The Pith of Performance: performance management

Showing posts with label performance management. Show all posts

Tuesday, May 6, 2025

Performance Ponderings Updated

Just updated my "Performance Ponderings" page. It covers my performance analysis papers published over the past 35 yrs. 😳 You may be thinking: Who cares about performance analysis cases that is that dated?

Amazingly, performance analysis (done right) is often not technology-dependent, per se. The right abstraction can remain invariant into perpetuity. For example, my 2025 analysis of the GPT Efficient Computer Frontier (ref. 8 in paper 1) is based partly on my 1989 analysis of virtual memory thrashing in paper 53. Same paradigm; vastly different context.

The connection between the two papers is by no means obvious but, quite striking (not to mention satisfying) when you realize it.

Monday, June 25, 2018

Guerrilla 2018 Classes Now Open

All Guerrilla training classes are now open for registration.

GCAP: Guerrilla Capacity and Performance — From Counters to Containers and Clouds
GDAT: Guerrilla Data Analytics — Everything from Linear Regression to Machine Learning
PDQW: Pretty Damn Quick Workshop — Personal tuition for performance and capacity mgmt

The following highlights indicate the kind of thing you'll learn. Most especially, how to make better use of all that monitoring and load-testing data you keep collecting.

How to save millions of dollars with a one-line performance model (video)
How to minimize chargeback after you lift and shift to the cloud (video)
How to correctly emulate web traffic on a load-testing rig (PDF)

See what Guerrilla grads are saying about these classes. And how many instructors do you know that are available for you from 9am to 9pm (or later) each day of your class?

Who should attend?

IT architects
Application developers
Performance engineers
Sysadmins (Linux, Unix, Windows)
System engineers
Test engineers
Mainframe sysops (IBM. Hitachi, Fujitsu, Unisys)
Database admins
Devops practitioners
SRE engineers
Anyone interested in getting beyond performance monitoring

As usual, Sheraton Four Points has bedrooms available at the Performance Dynamics discounted rate. The room-booking link is on the registration page.

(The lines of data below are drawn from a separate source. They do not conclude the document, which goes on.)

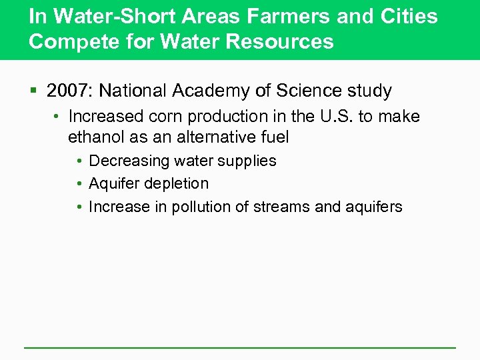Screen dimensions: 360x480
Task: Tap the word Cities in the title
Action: pyautogui.click(x=409, y=16)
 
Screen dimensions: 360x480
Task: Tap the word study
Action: pyautogui.click(x=371, y=90)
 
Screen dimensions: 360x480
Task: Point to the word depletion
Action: pyautogui.click(x=178, y=183)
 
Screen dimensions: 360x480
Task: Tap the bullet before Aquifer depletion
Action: pyautogui.click(x=79, y=184)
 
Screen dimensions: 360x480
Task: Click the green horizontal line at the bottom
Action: pyautogui.click(x=240, y=347)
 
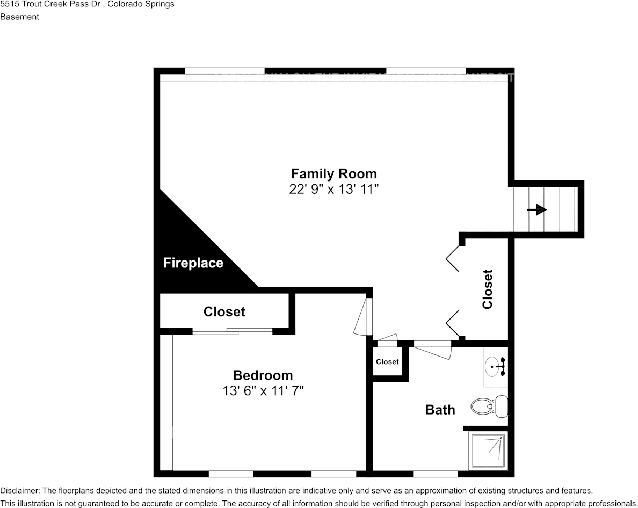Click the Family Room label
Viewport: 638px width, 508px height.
point(334,174)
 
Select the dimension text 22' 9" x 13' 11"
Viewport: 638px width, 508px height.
point(334,190)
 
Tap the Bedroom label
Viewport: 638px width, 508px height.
point(263,375)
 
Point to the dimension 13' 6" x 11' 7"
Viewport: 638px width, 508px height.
point(263,391)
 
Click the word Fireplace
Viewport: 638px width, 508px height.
point(193,263)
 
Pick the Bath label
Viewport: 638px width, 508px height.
point(440,410)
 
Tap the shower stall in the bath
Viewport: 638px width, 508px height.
point(487,451)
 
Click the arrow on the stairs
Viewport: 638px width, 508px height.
point(537,209)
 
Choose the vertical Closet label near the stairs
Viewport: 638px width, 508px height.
point(487,289)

Tell a colleague and see you in September!

Wednesday, June 20, 2018

Chargeback in the Cloud - The Movie

If you were unable to attend the live presentation on cost-effective defenses against chargeback in the cloud, or simply can't get enough performance and capacity analysis for the AWS cloud (which is completely understandable), here's a direct link to the video recording on CMG's YouTube channel.

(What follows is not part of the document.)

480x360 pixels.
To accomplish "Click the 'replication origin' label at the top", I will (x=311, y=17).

The details concerning how you can do this kind of cost-benefit analysis for your cloud applications will be discussed in the upcoming GCAP class and the PDQW workshop. Check the corresponding class registration pages for dates and pricing.

Wednesday, March 14, 2018

WTF is Modeling, Anyway?

A conversation with performance and capacity management veteran Boris Zibitsker, on his BEZnext channel, about how to save multiple millions of dollars with a one-line performance model (at 21:50 minutes into the video) that has less than 5% error. I wish my PDQ models were that good. :/

The strength of the model turns out to be its explanatory power, rather than prediction, per se. However, with the correct explanation of the performance problem in hand (which also proved that all other guesses were wrong), this model correctly predicted a 300% reduction in application response time for essentially no cost. Modeling doesn't get much better than this.

Footnotes

According to Computer World in 1999, a 32-node IBM SP2 cost $2 million to lease over 3 years. This SP2 cluster was about 6 times bigger.
Because of my vain attempt to suppress details (in the interests of video length), Boris gets confused about the kind of files that are causing the performance problem (near 26:30 minutes). They're not regular data files and they're not executable files. The executable is already running but sometimes waits—for a long time. The question is, waits for what? They are, in fact, special font files that are requested by the X-windows application (the client, in X parlance). These remote files may also get cached, so it's complicated. In my GCAP class, I have more time to go into this level of detail. Despite all these potential complications, my 'log model' accurately predicts the mean application launch time.
Log_2 assumes a binary tree organization of font files whereas, Log_10 assumes a denary tree.
Question for the astute viewer. Since these geophysics applications were all developed in-house, how come the developers never saw the performance problems before they ever got into production? Here's a hint.
Some ppl have asked why there's no video of me. This was the first time Boris had recorded video of a Skype session and he pushed the wrong button (or something). It's prolly better this way. :P

Wednesday, February 21, 2018

CPU Idle Is Not Like White Space

This post seems like it ought to be too trite to write but, I see the following performance gotcha cropping up over and over again.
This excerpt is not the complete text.